"The Hasco Workers Unite" by Daniel Fignolé (1913-1986)
An excerpt from Fignolé’s Contribution à l’histoire du mouvement syndical en Haïti (1954). Fignolé was a teacher and a fiery populist who was loved by the poor in Port-au-Prince. President Estimé wanted Fignolé to serve as his Minister of Education. But Fignolé soon quit the government to help mobilize Haiti’s labor movement. He started at the Haitian-American Sugar Company (Hasco), as he explains below.
We have spoken about the working conditions in commercial, agricultural, and industrial enterprises in 1946 and the years that followed. For the most part, the governments in the period after 1915 have systematically exploited the misery and the ignorance of the masses, and have led the country in the best interests of a monopolistic minority. Even today the Haitian worker is a slave to production for exportation.
The advanced intellectuals, whose ideas about democracy could not be accommodated by the ruling class... initiated the movement that overthrew President Elie Lescot. We all know the active role that I had in those events. We all know that while others were personally satisfied, I wanted a more profound revolution that would change the mentality of the people and the ruling class. I proposed advanced new institutions. I formulated demands. I made conquests. I founded the Parti Populaire National. I organized mass rallies in which I denounced to the entire nation our political, economic, and social [problems] that should not exist. The Colonel Benoit O. Alexandre seemed to understand me and offered me a very high position in the Ministry of Education. But I expressed my desire to go to the people. I explained to them that I wanted to see them live in a democratic Haiti.

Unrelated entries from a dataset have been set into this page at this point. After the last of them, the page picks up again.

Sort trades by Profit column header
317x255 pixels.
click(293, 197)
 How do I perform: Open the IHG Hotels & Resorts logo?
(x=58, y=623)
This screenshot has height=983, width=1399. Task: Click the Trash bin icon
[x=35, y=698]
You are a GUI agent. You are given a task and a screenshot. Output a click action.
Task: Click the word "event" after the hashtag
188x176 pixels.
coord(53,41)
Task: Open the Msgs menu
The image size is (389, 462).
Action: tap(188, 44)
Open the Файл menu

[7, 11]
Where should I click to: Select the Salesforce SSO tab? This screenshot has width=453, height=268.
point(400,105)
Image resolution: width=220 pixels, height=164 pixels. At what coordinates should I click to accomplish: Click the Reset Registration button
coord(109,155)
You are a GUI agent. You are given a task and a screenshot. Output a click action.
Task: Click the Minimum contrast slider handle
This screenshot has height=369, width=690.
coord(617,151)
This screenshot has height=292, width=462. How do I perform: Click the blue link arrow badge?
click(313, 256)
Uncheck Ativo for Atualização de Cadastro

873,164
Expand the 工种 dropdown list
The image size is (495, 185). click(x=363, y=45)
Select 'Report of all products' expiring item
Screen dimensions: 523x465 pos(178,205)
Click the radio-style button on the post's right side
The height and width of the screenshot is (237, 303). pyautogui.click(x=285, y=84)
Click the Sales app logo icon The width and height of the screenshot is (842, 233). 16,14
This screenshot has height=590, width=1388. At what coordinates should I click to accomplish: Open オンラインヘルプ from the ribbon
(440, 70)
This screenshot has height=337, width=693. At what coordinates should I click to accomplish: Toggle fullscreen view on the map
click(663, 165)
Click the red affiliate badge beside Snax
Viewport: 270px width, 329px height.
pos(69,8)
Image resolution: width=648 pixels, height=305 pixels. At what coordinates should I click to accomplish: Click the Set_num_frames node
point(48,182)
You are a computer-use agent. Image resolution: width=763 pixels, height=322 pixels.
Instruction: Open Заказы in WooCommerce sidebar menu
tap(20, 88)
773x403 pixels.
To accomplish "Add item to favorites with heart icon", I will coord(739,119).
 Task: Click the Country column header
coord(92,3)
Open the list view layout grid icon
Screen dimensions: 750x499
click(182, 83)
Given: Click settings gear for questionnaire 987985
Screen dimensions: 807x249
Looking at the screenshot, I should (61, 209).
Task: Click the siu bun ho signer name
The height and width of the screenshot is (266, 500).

The workers at Hasco took to my message. Here is how they founded their workers union…
[Fignolé provides us with a letter by Hasco workers addressed to the president of the Comité Exécutif Militaire]
We who have signed below, with more than two hundred workers at Hasco, have formed a syndicate to protect our interests and ensure that our situation progressively improves. We have chosen Professor Daniel Fignolé to be our president.
We do not want to disturb the public peace. We ask that you recognize the existence and operation of our union so that we are not accused of trying to threaten the organization of our factory.
Members of the Comité Exécutif Militaire, please accept this expression of our respectful salutations.